(Passage to read):
Extract and sort data from the .mdb file using mdbtools in Python

advertisements

I'm quite new to Python, so any help will be appreciated. I am trying to extract and sort data from 2000 .mdb files using mdbtools on Linux. So far I was able to just take the .mdb file and dump all the tables into .csv. It creates huge mess since there are lots of files that need to be processed.

What I need is to extract particular sorted data from particular table. Like for example, I need the table called "Voltage". The table consists of numerous cycles and each cycle has several rows also. The cycles usually go in chronological order, but in some cases time stamp get recorded with delay. Like cycle's one first row can have later time than cycles 1 first row. I need to extract the latest row of the cycle based on time for the first or last five cycles. For example, in table below, I will need the second row.

Cycle#    Time        Data
  1      100.59        34
  1      101.34        54
  1      98.78         45
  2
  2
  2   ...........

Here is the script I use. I am using the command python extract.py table_files.mdb. But I would like the script to just be invoked with ./extract.py. The path to filenames should be in the script itself.

import sys, subprocess, os

DATABASE = sys.argv[1]

subprocess.call(["mdb-schema", DATABASE, "mysql"])

# Get the list of table names with "mdb-tables"
table_names = subprocess.Popen(["mdb-tables", "-1", DATABASE],
                               stdout=subprocess.PIPE).communicate()[0]
tables = table_names.splitlines()

print "BEGIN;" # start a transaction, speeds things up when importing
sys.stdout.flush()

# Dump each table as a CSV file using "mdb-export",
# converting " " in table names to "_" for the CSV filenames.
for table in tables:
    if table != '':
        filename = table.replace(" ","_") + ".csv"
        file = open(filename, 'w')
        print("Dumping " + table)
        contents = subprocess.Popen(["mdb-export", DATABASE, table],
                                    stdout=subprocess.PIPE).communicate()[0]
        file.write(contents)
        file.close()


Personally, I wouldn't spend a whole lot of time fussing around trying to get mdbtools, unixODBC and pyodbc to work together. As Pedro suggested in his comment, if you can get mdb-export to dump the tables to CSV files then you'll probably save a fair bit of time by just importing those CSV files into SQLite or MySQL, i.e., something that will be more robust than using mdbtools on the Linux platform.

(Data extract):

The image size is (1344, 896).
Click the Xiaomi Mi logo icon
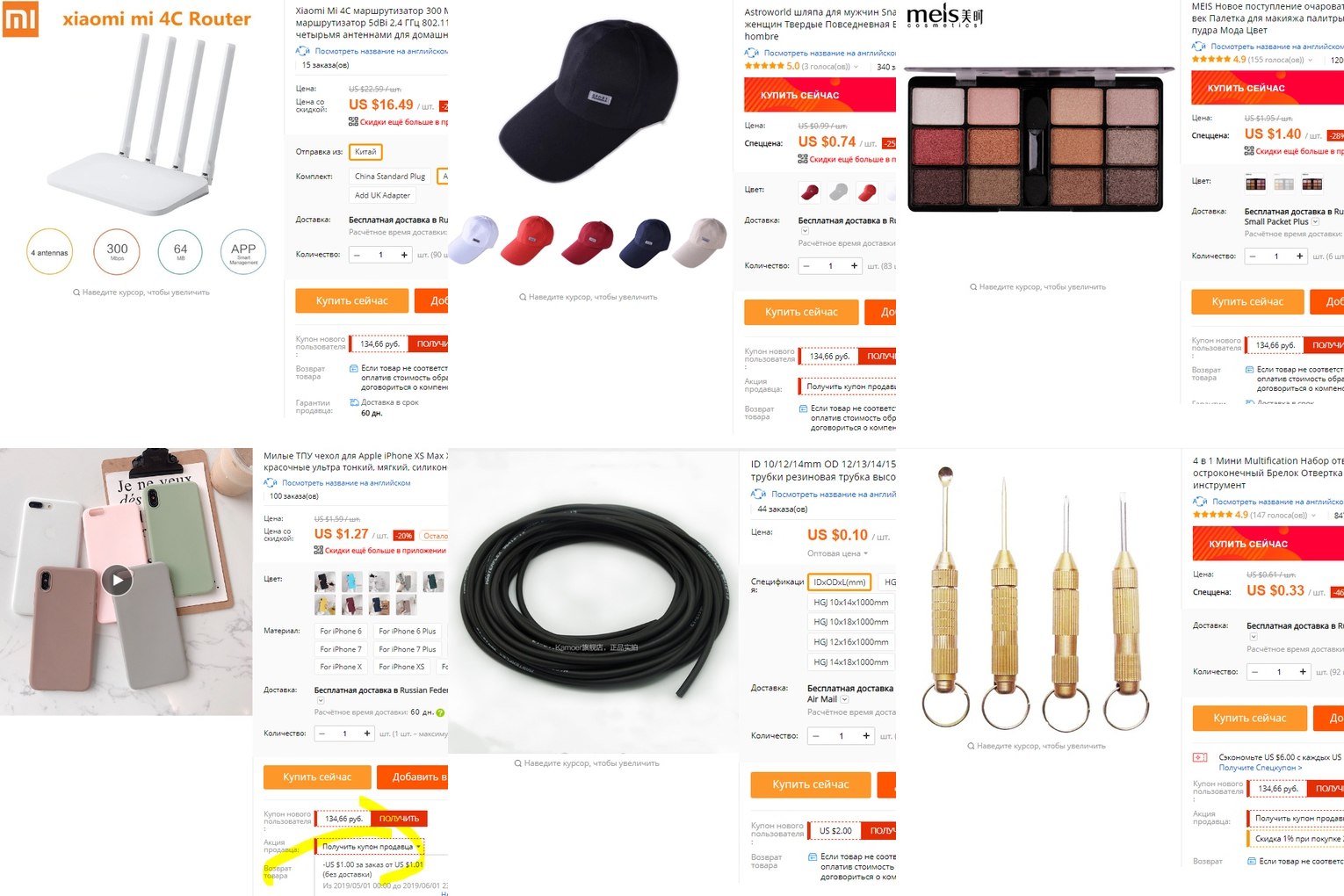tap(21, 19)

(To do): Copy the section of the mdbtools thread that begins with the words containing "DATABASE = sys.argv[1]" and ends with "tables = table_names.splitlines()". The data plays no part in this work.

(Solution):
DATABASE = sys.argv[1]

subprocess.call(["mdb-schema", DATABASE, "mysql"])

# Get the list of table names with "mdb-tables"
table_names = subprocess.Popen(["mdb-tables", "-1", DATABASE],
                               stdout=subprocess.PIPE).communicate()[0]
tables = table_names.splitlines()